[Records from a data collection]
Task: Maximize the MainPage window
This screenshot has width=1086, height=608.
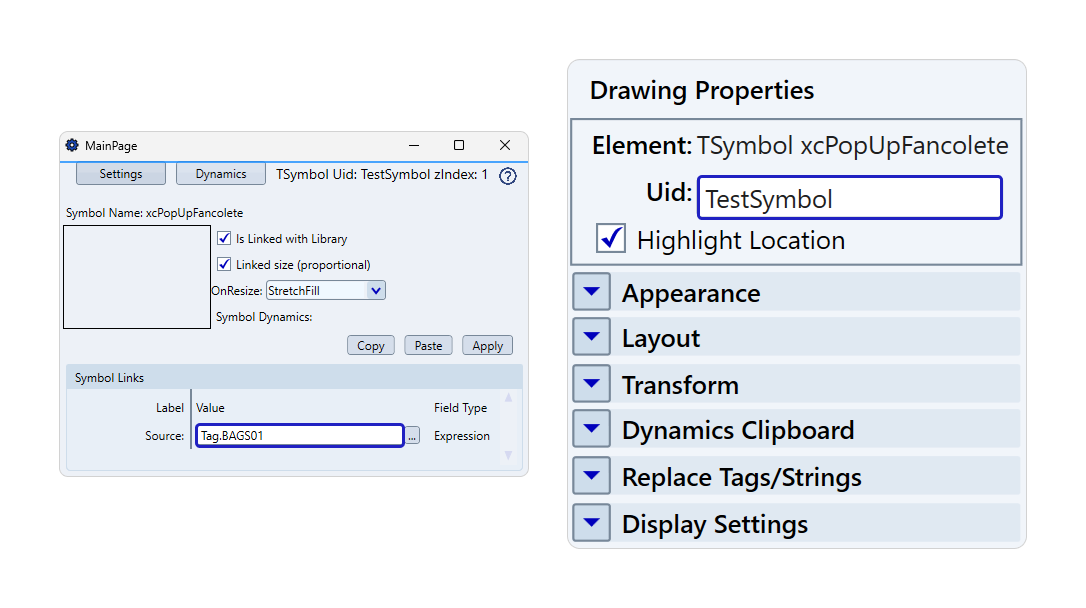Action: click(459, 146)
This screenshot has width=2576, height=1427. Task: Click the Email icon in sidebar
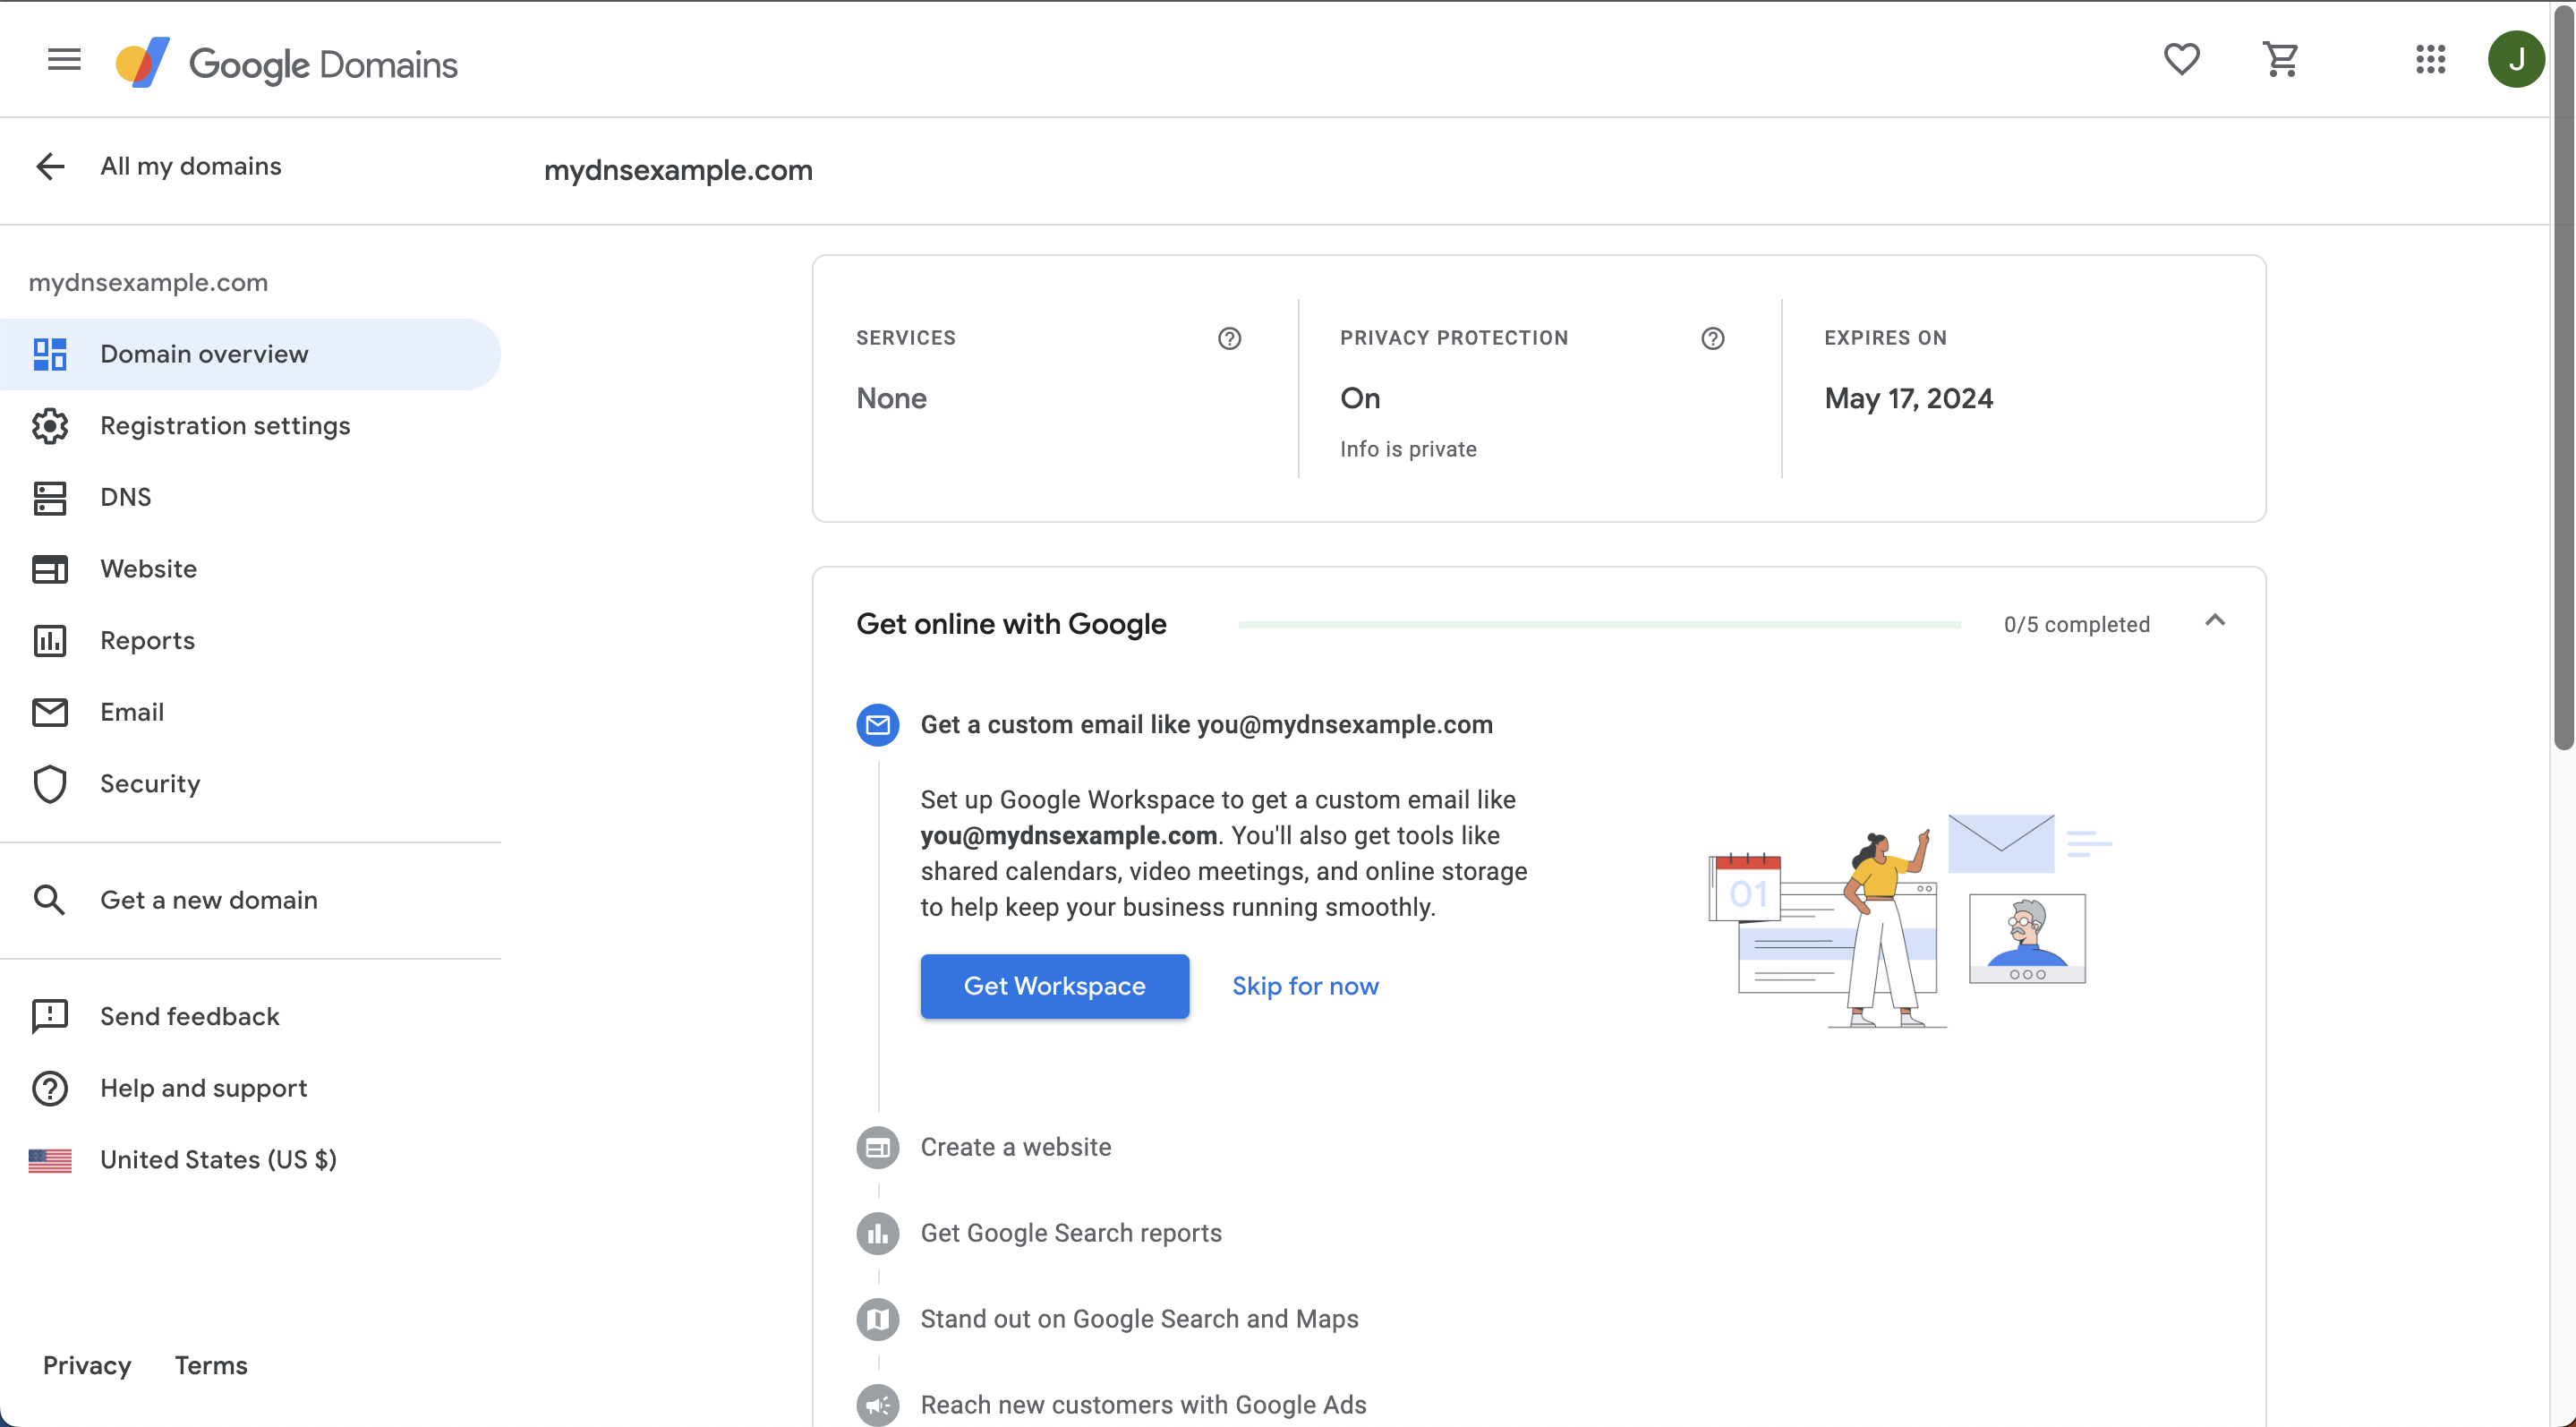(49, 712)
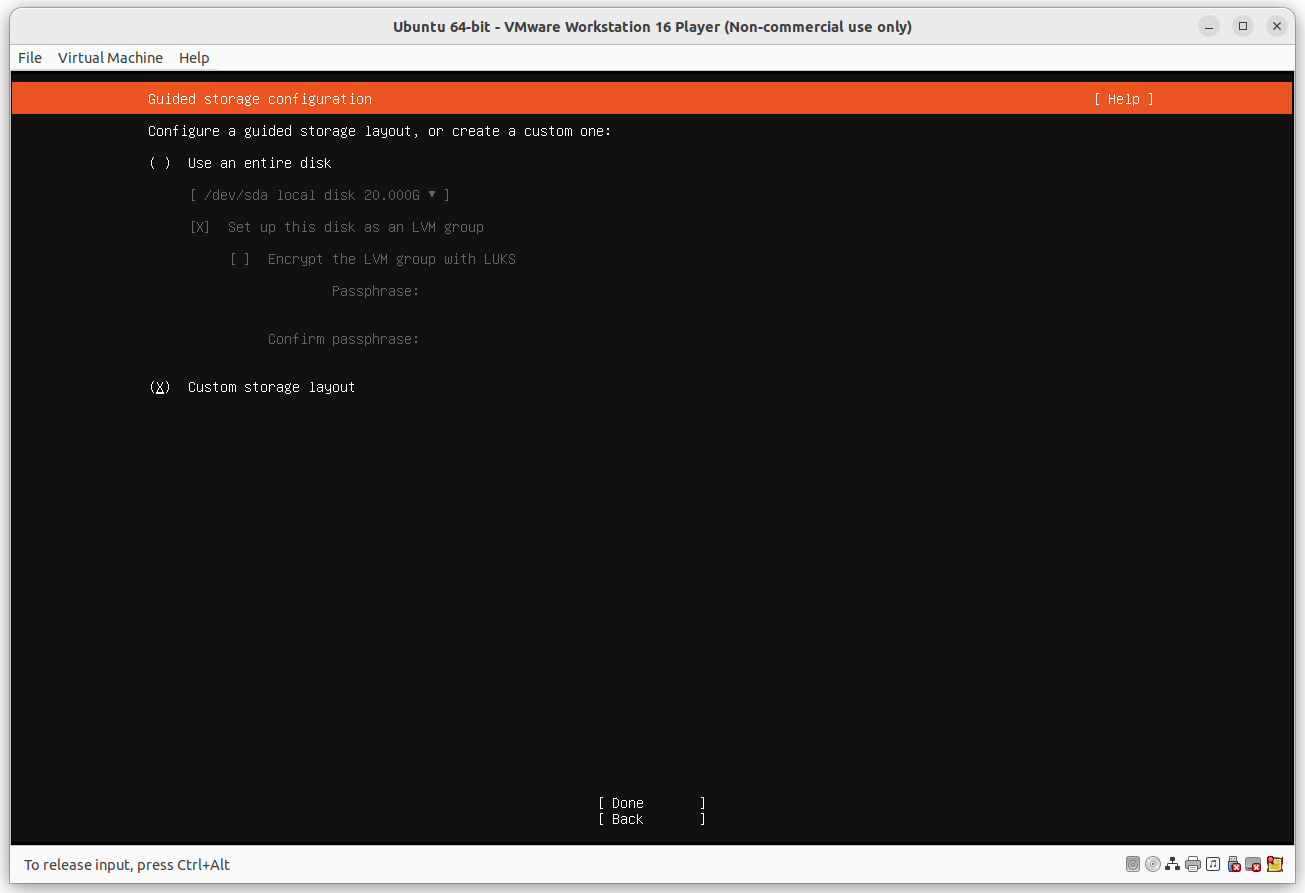Click the disconnected USB device icon
This screenshot has height=893, width=1305.
[1233, 864]
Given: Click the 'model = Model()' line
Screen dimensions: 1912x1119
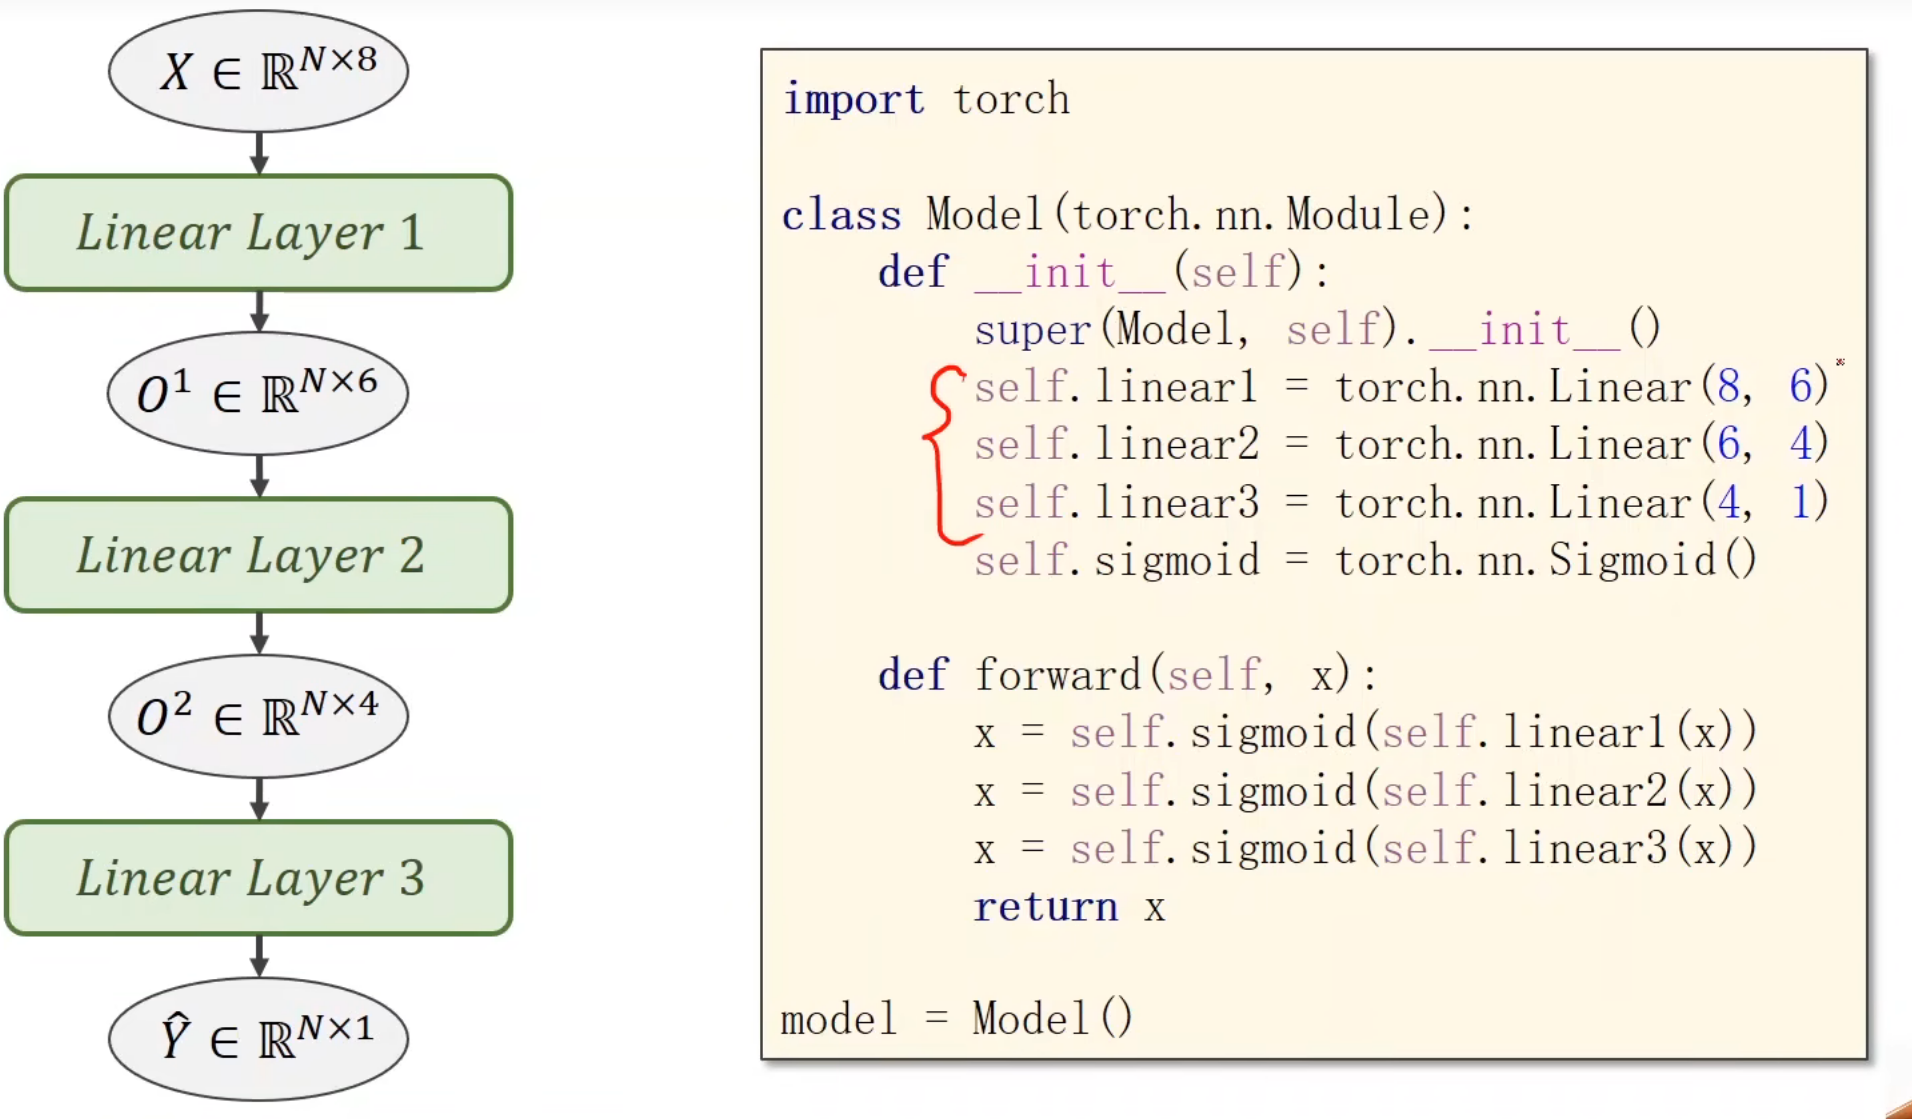Looking at the screenshot, I should pyautogui.click(x=956, y=1019).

Task to carry out
The expected output is the exact run of lines from the one containing "This screenshot has width=2576, height=1427." through the final line of the data above, both ends included, with no pictures.

Exercise answer
This screenshot has width=2576, height=1427. Task: Click the Email icon in sidebar
(49, 712)
Click the disconnected USB device icon
This screenshot has height=893, width=1305.
[1233, 864]
Given: Click the 'model = Model()' line
Screen dimensions: 1912x1119
Looking at the screenshot, I should pyautogui.click(x=956, y=1019).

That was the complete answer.